ビー・クール ★★★

BE COOL
2005 スコープサイズ
ユナイテッドシネマ大津(SC2)


 借金の取立て屋から映画プロデューサー、そして音楽プロデューサーにも進出するチリ・パーマー(ジョン・トラボルタ)が、場末の酒場に出演する小娘に目をつけて、大物歌手のコンサートに登場させて、大掛かりにデビューさせるまでの物語に、レコード会社の社長未亡人(ユマ・サーマン)、ラップグループの強面のプロデューサー、ライバル会社の社長(ハーヴェイ・カイテル)一味らの虚虚実実の駆け引きを交えながら描いた軽妙な一作。
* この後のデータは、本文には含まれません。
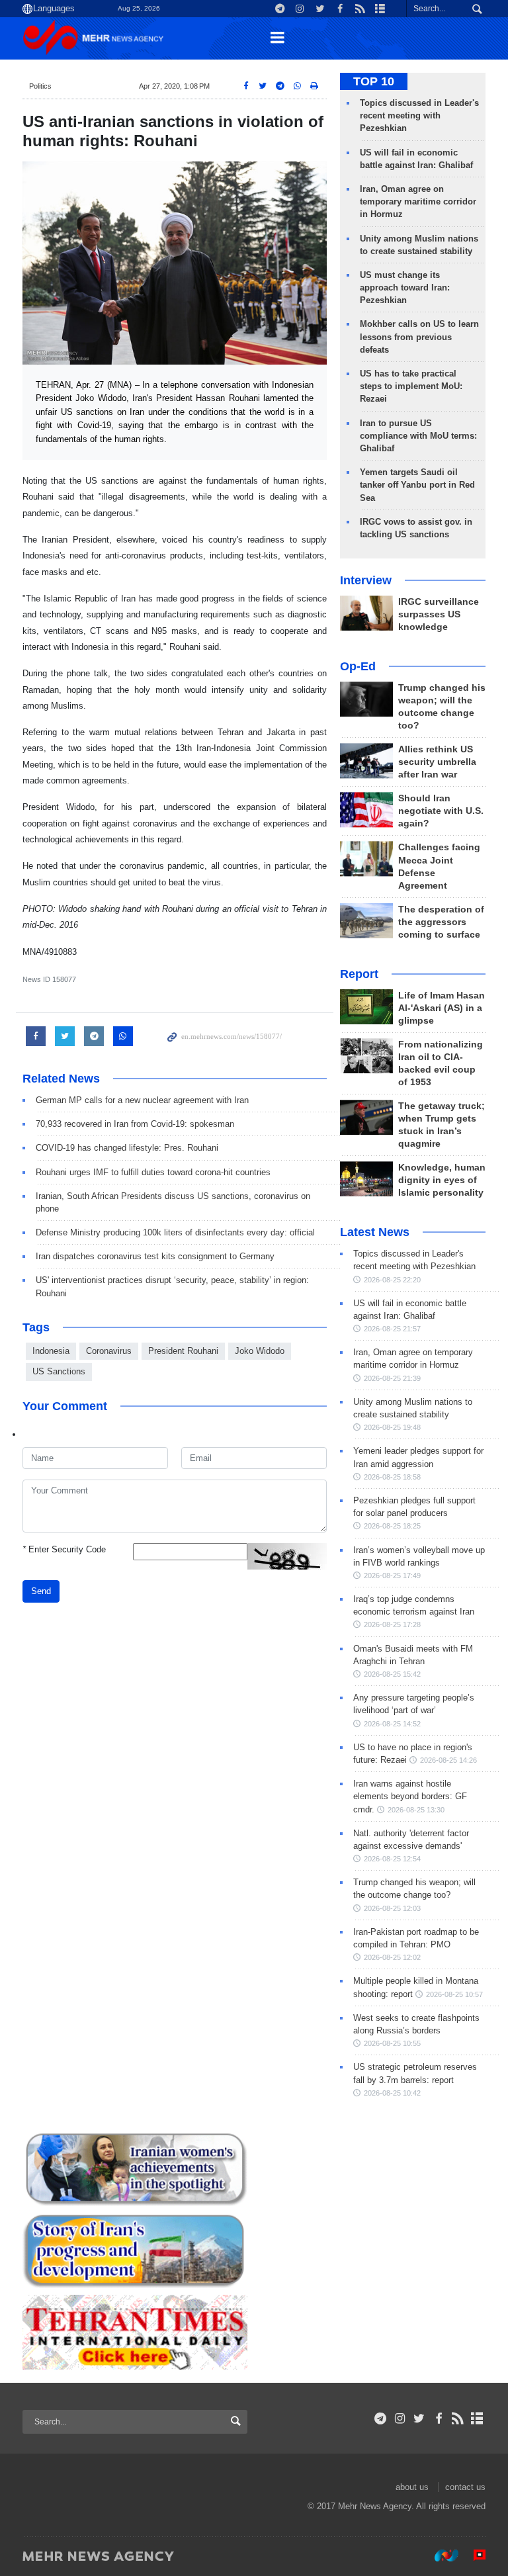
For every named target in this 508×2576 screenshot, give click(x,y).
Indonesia (50, 1351)
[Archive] (477, 2418)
ハリウッドのショウビズ界が戯画化されているのだが、日本人にはその深い部分は馴染みがないので、豪華キャストの割にはひっそりと公開されてしまった。
 前作「ゲット・ショーティ」は見ていないのだが、それでも十分楽しめる仕上がりで、前作はかなりオフ・ビートなコメディだったようだが、本作は比較的一般向けになっているようだ。
 あっけなく殺されてしまうジェームズ・ウッズの未亡人としてユマ・サーマンが登場し、成熟したお色気を振りまくのは素直に楽しいし、ラッパー一派のセドリック・ジ・エンターテイナーやおとぼけ役のアンドレ・ベンジャミンらをうまく生かしたのは「交渉人」の演出家の腕だろう。本当の主役はセドリック・ジ・エンターテイナーではないかと感じられるほどだ。
 一方で、本格的な音楽映画としての側面も持っているのだが、クライマックスのコンサートの場面など、案外平凡で、音楽映画としての高揚感には乏しい。